A little over a decade after it was introduced, there is a general consensus that test-driven development (TDD) works. In other words, developers that use TDD tend to complete tasks more quickly, have fewer defects, and deliver completed code that can be enhanced and changed more easily than developers using more linear “traditional” approach.
However, over time, unit tests shift from an enabler to a maintenance burden.
This article is about shifting them back, based on my experiences as a member of the technical staff at Socialtext, working on an application developed continuously since 2002, employing Agile methods like pair programming and test-driven development since 2005.
How the shift happens
New features mean changes to code, and that means old assumptions about how things "should" work can become wrong. As a result, over time, we found that unit tests were functioning more like “change detectors” than tests. In many cases a half-dozen failures weren't actually failures at all, and the developer had to go back and “green” the tests after a run -- changing the tests to understand the new system.
At the same time we split the tests up by minor feature (file) and major feature (in a directory). This means the programmer can get the fast-feedback feel of TDD again by running a file at a time -- but runs the risk of making a change that causes some other unit test somewhere else to fail.
We catch those tests later in the process with continuous integration, but it rears an ugly question: Just what is the value that unit tests give us? If the only value were in a true 'test' suite, we might be well off to dump the process, as false errors and the maintenance burden of 'greening' the tests introduces new costs. Is the cost too high? Certainly not! There are other benefits to TDD, including helping developers with design, documenting the system, or letting the programmers know when they are “done” with a component. Our programmers found those benefits to be valuable enough to continue the practice. I've found teams tend to either shift their expectations and focus to these benefits, or tend to abandon the practice entirely.
Continuous integration (CI) and test greening
By CI I mean a piece of software checks out the entire codebase, either periodically or after every commit, building the software, running all the tests, and either “promoting” the build in case of success or sending some sort of flag of alarm in case of failure.
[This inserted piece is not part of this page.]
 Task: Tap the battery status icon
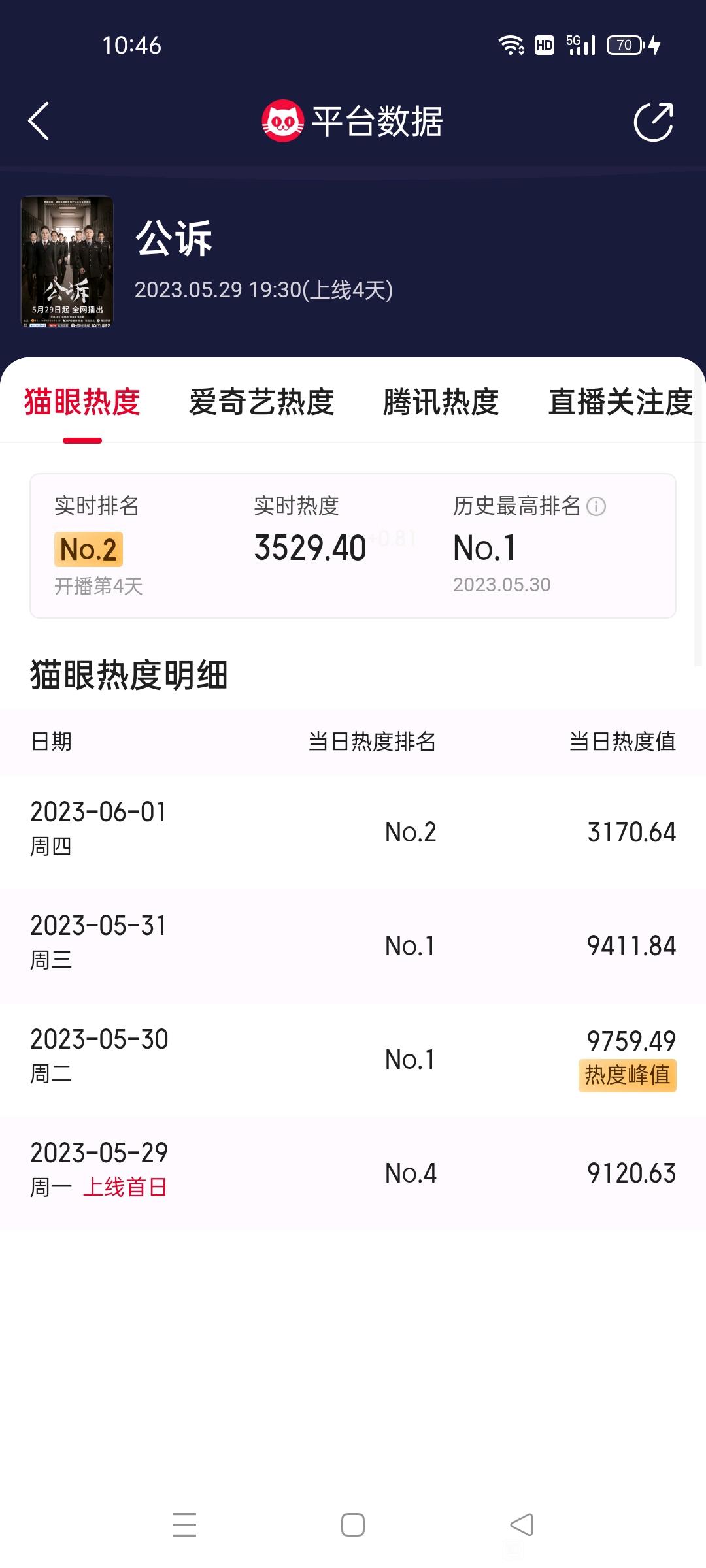[x=626, y=45]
At Socialtext we have a webserver called testrunner that does this; the problem is that testrunner currently takes three hours to run. After three hours, it may not be obvious to any given developer which check-in caused what failure. To keep things green, we have a tradition toward the end of each iteration of “test greening,” a habit where developers swarm on tests until the iteration lead or ScrumMaster judges the branch stable.
You could think of test greening as checking the “change detectors” one by one by a human being to make sure everything is okay, and updating the documentation, which just happens to be executable code.
Prune mercilessly and consider the cloud
Three hours to see a test failure is a long time, and that's if your commit comes right before a new build. If the programmer adds the code immediately after a build kicks off, it might be six hours to see results. Two ways to fight this problem are to prune old tests that don't add value, and to break your tests suite into several mini-suites that can run at the same time.
Beyond Socialtext, in my consulting and conference speaking work, four hours seems to be a sort of magic number. When tests take longer than four hours to run, it becomes likely the programmer will not see the results of his change in the same business day -- and possible that the results are out of date. As a result, some companies will turn off CI.
For this reason, I suggest that you don't let your CI runs go over three hours. We're at that limit now at Socialtext, even after pruning tests that don't provide much information. We are currently exploring technologies to run CI tests in parallel using tools like Jenkins. Tools like Jenkins allow us to segment the tests into different categories, and then run the segments in parallel. We are constantly tuning our prototype server and have had build/test runs as quickly as twenty minutes.
As cloud computing continues to mature and prices continue to drop, I expect to see more large projects doing continuous integration on multiple machines simultaneously.
Testing the GUI and customer-facing tests
Speaking of visual inspection, you'll notice I said the testing value of TDD decreases over time, and it's true: We've found that many test failures don't always mean a buggy build, nor does their absence mean the build is solid. So while TDD remains a solid engineering practice, over the years we have built a solid customer-facing, traditional testing “release cadence” into our software before every release. This article focuses on developer-facing test techniques, but Chapter 16 of "Beautiful Testing" contains a case study of the other half of the story, customer-facing testing at Socialtext.
In this article I discussed steps to keep a long-term TDD project running.
Instead of an all-encompassing theory, I have presented a single data point, grounded in reality. By using test-driven development and continuous integration effectively, you can ensure not only your application is high quality, but your unit tests are high quality as well.